袴は全て膝下から足首までを縛った動き易い伊賀袴(いがばかま)。


そぅ。


その集団こそ覚道率いる女切刀の一団だった。

そして覚道のみ青い羽織袴姿。

袴は同じく伊賀袴。


みな立ち止まる事なく疾風(はやて)のように走りながら、息を切らす事なく口々にこう言った。


「あれは、あれは大道様じゃ。 大道様の大炎城結界じゃ」


「そうじゃ、そうじゃ。 違いない。 あれこそ正に大道様の大炎城結界じゃ」


「大道様の大炎城結界じゃ」


 ・・・


彼等の視線の先には、



(バチバチバチバチバチ・・・)



凄まじい炎が、燃え盛る炎が、天をも焼き尽くさんばかりに魔王明神本殿を中心に重磐外裏の里全体を覆っている。
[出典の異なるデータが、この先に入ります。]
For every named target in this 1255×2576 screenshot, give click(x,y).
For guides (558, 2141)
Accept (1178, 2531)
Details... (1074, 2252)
その燃え盛る炎はまるで天守閣を持つ巨大な城のように見えた。


それは先ず、土台である石垣を形作った。


次に、石壁。


更に、屋根。


 ・・・


最後に、天守閣。


・・・と。


これが熾烈に燃え上がる大火炎で形作られるのだ。


否、

そう映るのだ。

確かに誰の目にも大火炎城に映るのだ。











これが大道の秘術・大炎城結界である。







つづく







#209 『疾風(はやて)のように』の巻



「ウム。 出来(でか)した大道。 良ぅやった」

覚道が走るのを止めずに頷(うなず)き、納得した様子でそう言った。

そして全員に大声で指示した。


「皆の者、走りを止めずして聞け!! 大道が妖(あやし)が姫御子を仕留めたに相違ない!! あれが、あの大炎城結界がその証(あかし)じゃ!! 残るは小重裏虚のみ!! 残り三回(みまわ)りじゃ!! 気を引き締めてナンバ(速歩法)致せ!! 而(しか)して七度(しちたび)回り終わらば、大道合流有る無しを問わず、我が角笛を合図に重磐外裏消滅咒(えばんげり・しょうめつじゅ) 『ばるすえばんげり』 合唱じゃ!! 良いな皆の者!!


「ォオー!!


「ォオー!!


「ォオー!!


 ・・・


皆が一斉に呼応した。


覚道率いる女切刀の一団は今、重磐外裏の里の周りをそれを囲むように反時計回りに疾風(はやて)のような速さで回っている。

全く息を切らす事なく。

一糸乱れる事なく。


ここは中東(なかあずま)の国は湯田(ゆだ)山脈・・・











重磐外裏(えばんげり)の尾根である。







つづく







#210 『ナンバ』の巻



解説しよう。



ナンバ走法とは?



『ナンバ走り』、 『なんば走り』 、あるいは単に 『ナンバ』 という事もある。


この走り方の特徴は、右手右足、左手左足をそれぞれ交互に出すのではなく同時に出す所にある。

これにより体の捻りが少なくて済むため、体力が消耗しにくく瞬発力が出るのだそうだ。

これは江戸時代の飛脚(ひきゃく)の走法といわれている。

このナンバ走法により飛脚は1日に数十キロ走ったらしい。

しかし、その真偽の程は明らかではない。


これまで殆(ほと)んど知られていなかったこのナンバ走法だが、近年、日本男子200メートルアジア記録ホルダーの末續真吾選手が、このナンバ走法を参考に独自の走法を編み出したとかしないとかで一躍その名が脚光を浴びるようになった。